You can refute the misinformation then, but sometimes the damage has already been done: people have come to believe it. Would prevention be better than cure? no Debunk something but Pre-fermentation?
According to psychologists from the universities of Cambridge and Bristol, this is possible. in Great online survey They found that people who first watched a short video explaining the manipulation tactics were better able to spot misinformation on social media, they wrote in the journal science progress. They compare it to a vaccine.
made by psychologists Animation videos Ninety seconds explain manipulation and deception. These are: emotional language, paradoxical claims, false incongruities (“friend or foes”), scapegoats, and fallacious fallacies. Lessons are illustrated with examples from series and movies such as South Park And the star Wars.
Six experiments showed that people who watched videos were nearly as good at identifying misinformation on social media. They noticed inconsistencies more than twice as many people who had not seen the movies. 6,464 people participated in the experiments. According to the researchers, neither political affiliation nor level of education made any difference. They stress that through the videos they target everyone who wants to stay away from manipulation.
Read about distrust of science: Facts fail
The films were also tested “In the Wild”. For fifteen days, two videos were shown in the US before the YouTube videos. Then a claim was made to a third of the viewers. They were also (slightly) more able to recognize manipulation or misinformation than the control group.
One of the videos on YouTube.
A step forward’
According to the British researchers, their widely applied approach could happen game changer In the fight against misinformation online. They have teamed up with Google, which has its own team (‘Jigsaw’) to counter disinformation and extremism.

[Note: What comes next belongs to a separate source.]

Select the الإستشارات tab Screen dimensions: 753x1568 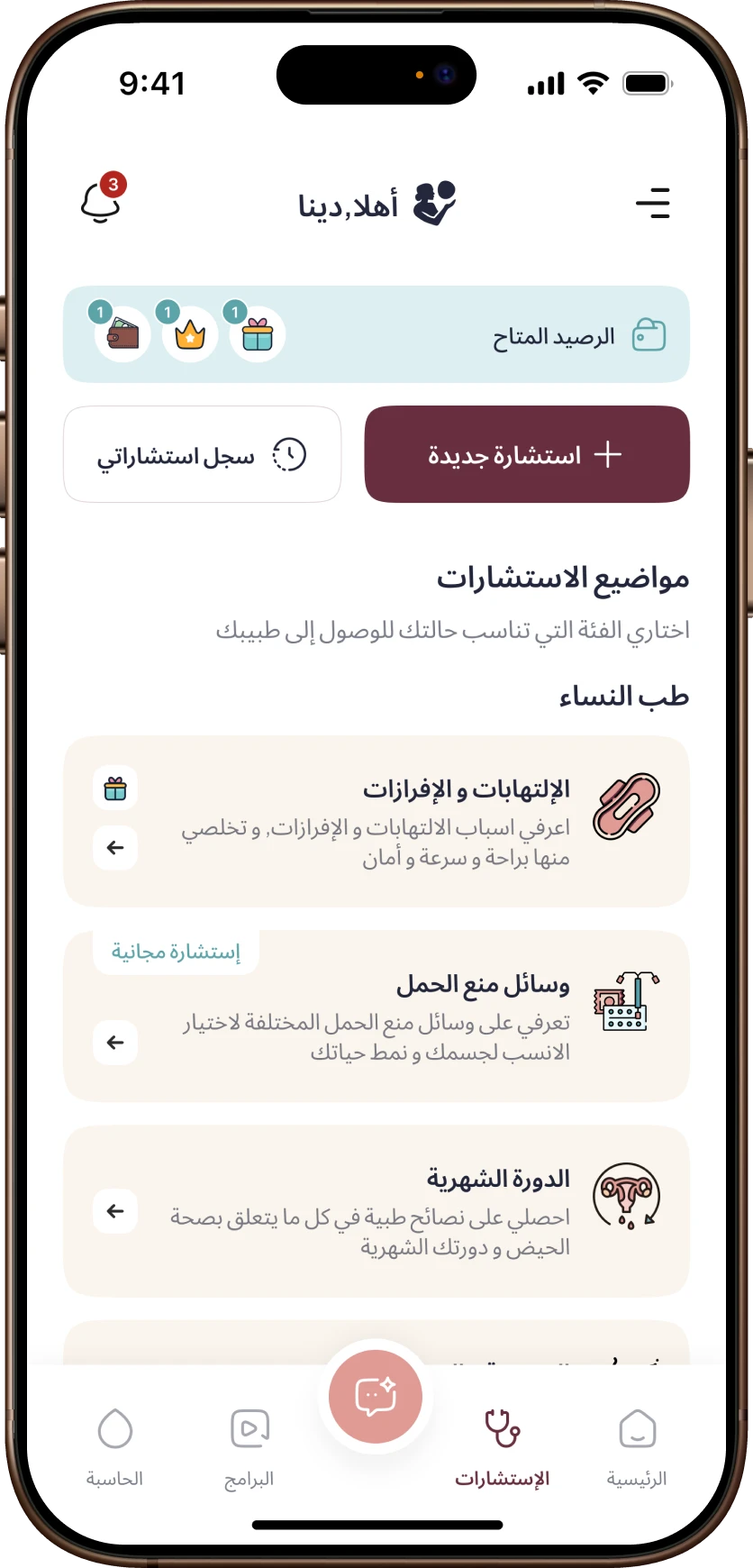tap(502, 1448)
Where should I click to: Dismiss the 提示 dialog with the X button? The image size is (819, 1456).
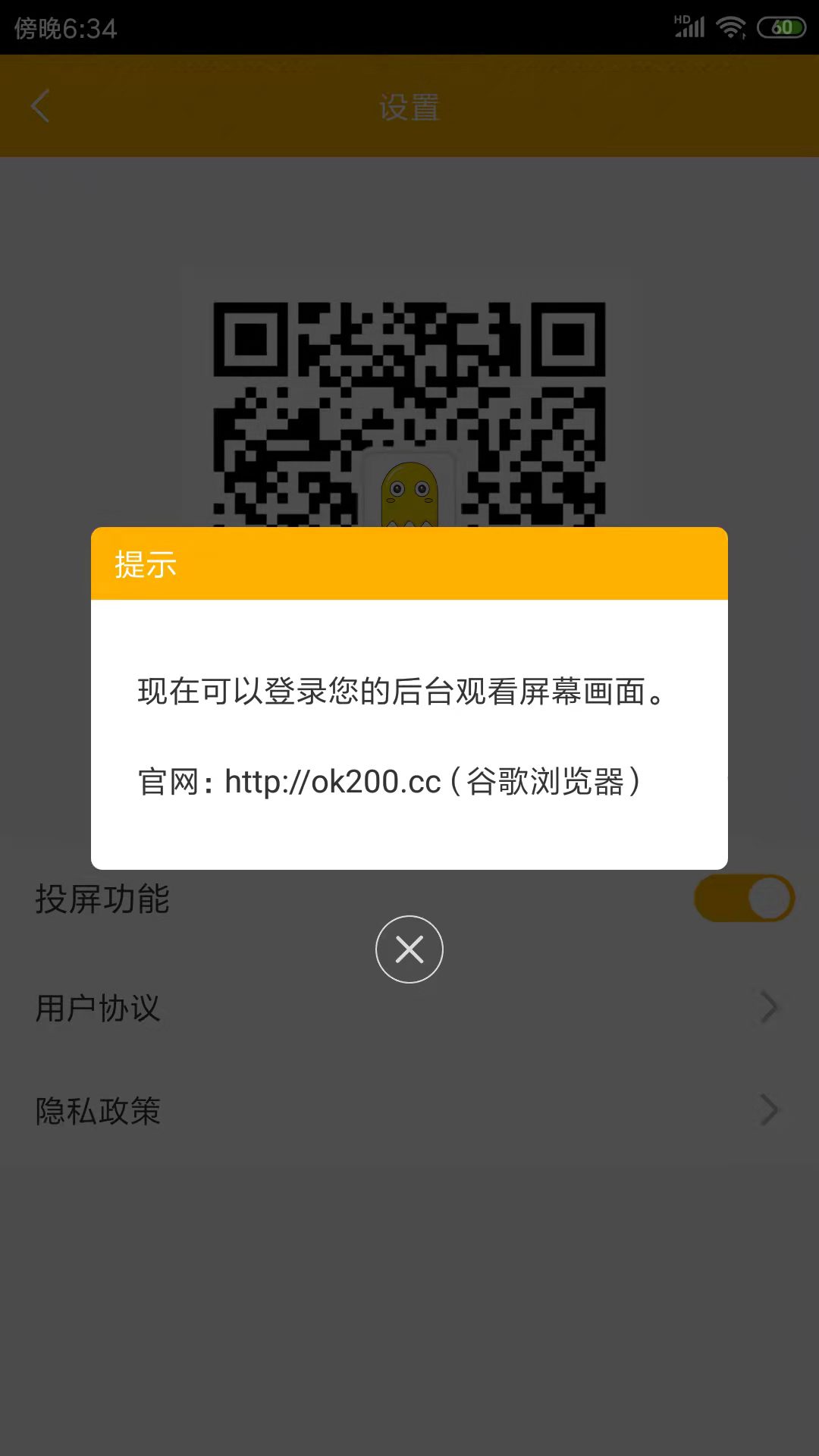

Media researcher Peter Burger, coordinator of the Leiden fact-checking initiative Nieuwscheckers, considers the British research a “scientific step forward”, but doubts its practical application. “How persistent is the effect,” he asks, and whether it will hold up in “highly polarized discussions” and points to the small difference – about 5 percent on average – that the experiment made “in the wild.”
Burger also doubts whether companies are willing to participate on a large scale in Preprocessing. “You can also expect this to lead to a backlash and move some users to other platforms.” In short, the fact-finding expert sees “no evidence yet that we Preprocessing The silver bullet against misinformation.
Burger’s colleague, Alexander Bleiter, has another reservation: “It seems to me that it is useful for people to learn to recognize and see these tactics through these tactics, but it is not that the tactics from these films are used for all the misinformation. It can also be brought in impartially. Extremely. Sometimes, you really have to figure out if a claim is true.”
Fear of spiders
The latter certainly applies to another new study, the study of the “global spread of misinformation about spiders.” An international group of scientists analyzed for the journal current biology 5,348 news articles about spiders from 81 countries and 40 languages.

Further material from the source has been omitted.